Maybe I shouldn't have been insulted by this, maybe he did expect me to define the TV's country of origin and produce customs records, but I took it as an insinuation that I had stolen the thing.

"It's my TV. I got it from my apartment and I'm taking it to the school."

This, fortunately, seemed to satisfy him and we drove the rest of the way in silence. When I gave him a lev, the standard price for a ride anywhere in Silistra, he looked as if I'd stiffed him. I sighed and carried the TV upstairs to one of the classrooms, where we watched Meet the Parents and I had to keep the class quiet. Of all the days where I thought I could take an hour off of babysitting, this was it, but the kids just wouldn't be quiet. And this was a movie they had seen, liked, and wanted to watch again.

The next class was quieter, but that was only because half of them had already gone home. They spend the first four periods of the day with one English teacher, she was sick, and there was no substitute. I'm sure calling me would have seemed like a breach of protocol to them, but I certainly could have come in early if they had asked. Instead I got a half empty class to watch the first half of the movie, and I'll have the other kids wondering what's going on when we watch the second half tomorrow.
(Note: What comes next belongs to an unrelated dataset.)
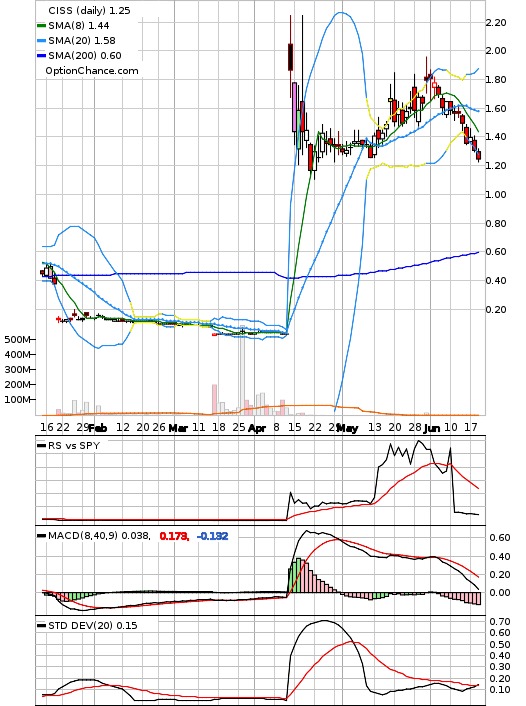Click the CISS (daily) 1.25 title

click(x=89, y=10)
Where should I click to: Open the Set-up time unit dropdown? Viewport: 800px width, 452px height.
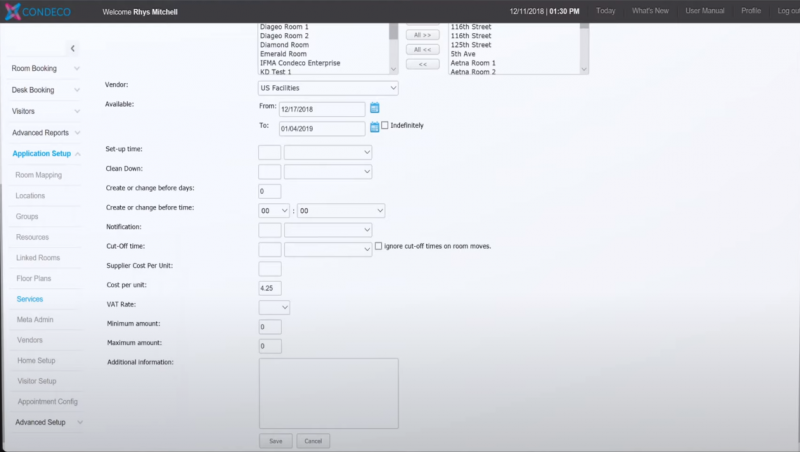point(328,152)
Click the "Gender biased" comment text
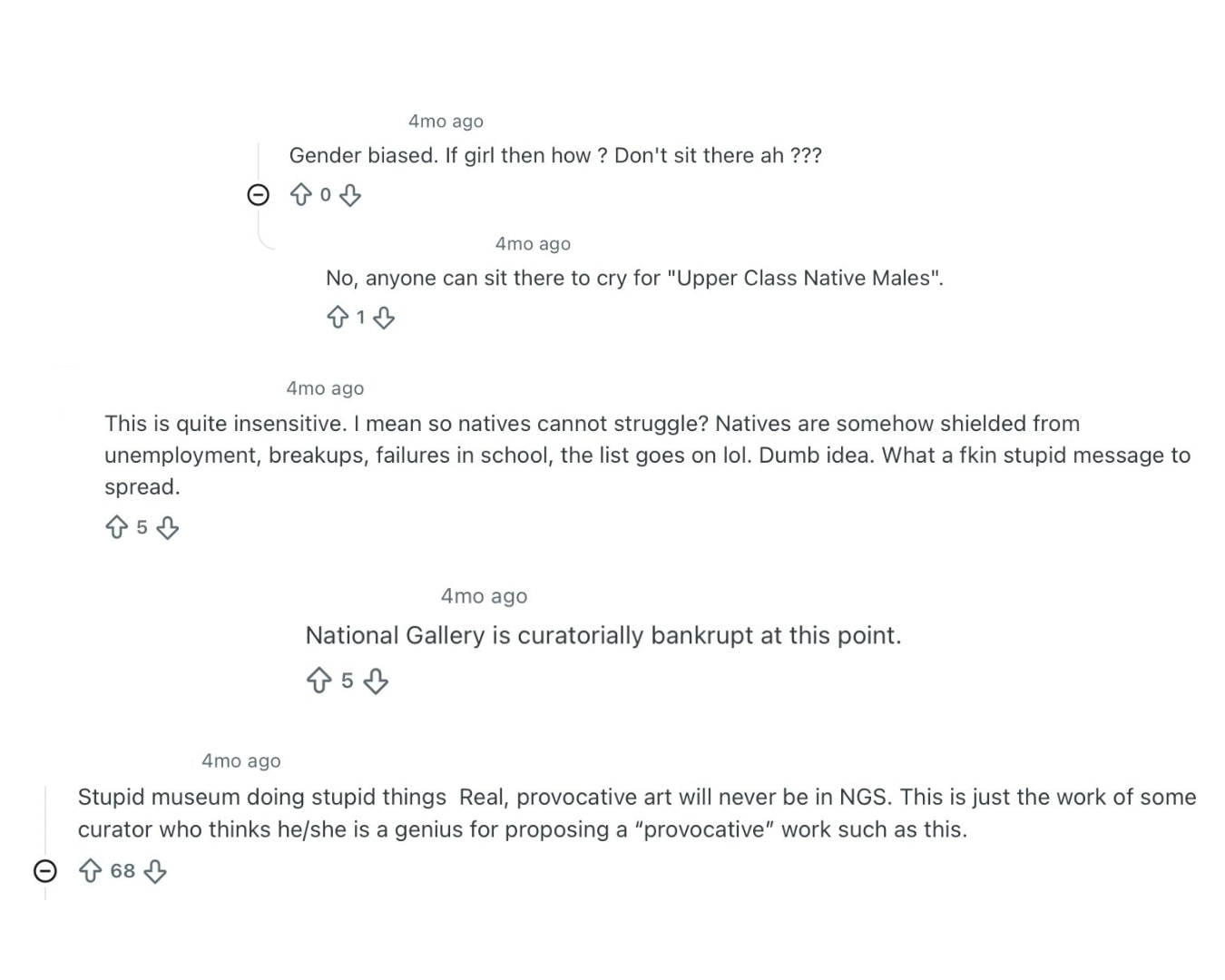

I made up for it by summarizing what happened in the movie in class today, and that followed a discussion of my new rules. If I have to write their name up on the board, they get knocked down a grade for the week. Several students tested me and I gave them what they had coming. The first five minutes after class in both eighth classes were devoted to the pleas of the students who had only been "a little bad" or disobeyed me "just a little." I told them to put today behind them and just be good. They still felt abused. A couple of them were getting excited and I got a bit of a headache. I left class telling them to just be good students who help the class and listen. I hope they pay attention.

Of course, most of this is the students' fault and mine for not bringing firmer discipline sooner, but it just seems like all the little things have been building. Maybe the students will calm down tomorrow and everything will be okay. I dunno.

Another reason may be that all this is following a terrific weekend on the coast. I'd like to write about it now, but I have neither the photos nor the time. Expect something about all the fun tomorrow. I'll cheer myself by writing about it tonight.